• _Required work_:
1 > In the forum thread about training Dude, what is named as his new favorite toy?
2 > From the forum thread about training Dude, set down word for word the passage starting at "Here is a picture" and ending at "new favorite toy)".

• _Document_:
◇ ◇ ◇

# Training Dude



## meldleistikow (Oct 24, 2011)

Dude is now 5 months old and for the most part an awesome pup. We are still working on his reactivity to other dogs, but he is doing much better. He is great in the house and with the kids. We were at my Dad's birthday party over the weekend with about 40+ people and he was awesome. Friendly and social with all.

We have been training with his breeder the past couple months and he is doing great and more importantly he loves it. I am having a blast training him and am hooked on Schutzhund. I know that it will only get harder, but more rewarding. The breeder says that he is doing really well for his age. I am very proud 

Here is a picture that the breeder took with her phone this weekend and one when he was playing in the yard with the soccer ball (his new favorite toy)


----------



## Stosh (Jun 26, 2010)

He's a great looking boy


----------



## meldleistikow (Oct 24, 2011)

Thanks! I love the look of the long haired shepherds, but this is the first one that I have had and it is kind of a pain. Everything sticks to his coat


----------



## Courtney (Feb 12, 2010)

Handsome boy, good job with him!


----------



## Scarlettsmom (Jul 12, 2011)

meldleistikow said:


> Thanks! I love the look of the long haired shepherds, but this is the first one that I have had and it is kind of a pain. Everything sticks to his coat


 
They are "Fod Monsters" (Foreign Object Debris). Scarlett brings in all sorts of stuff. Right now, it's all the crud that the Oak trees drop. Most of the time it's just twigs and leaves.


----------

◇ ◇ ◇

• _Data extract_:

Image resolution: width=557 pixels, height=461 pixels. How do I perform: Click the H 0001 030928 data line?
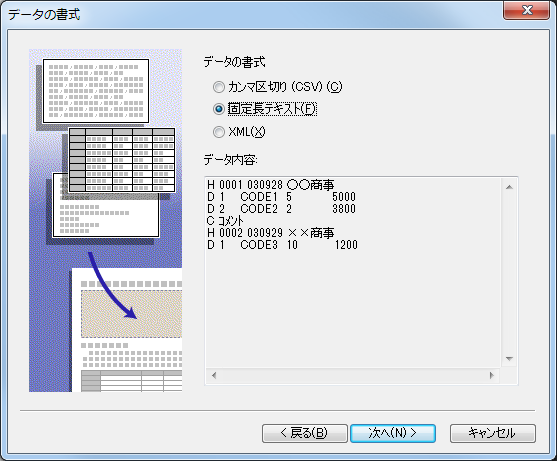point(271,185)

◇ ◇ ◇

• _Per-task answers_:
1 > A soccer ball.

2 >
Here is a picture that the breeder took with her phone this weekend and one when he was playing in the yard with the soccer ball (his new favorite toy)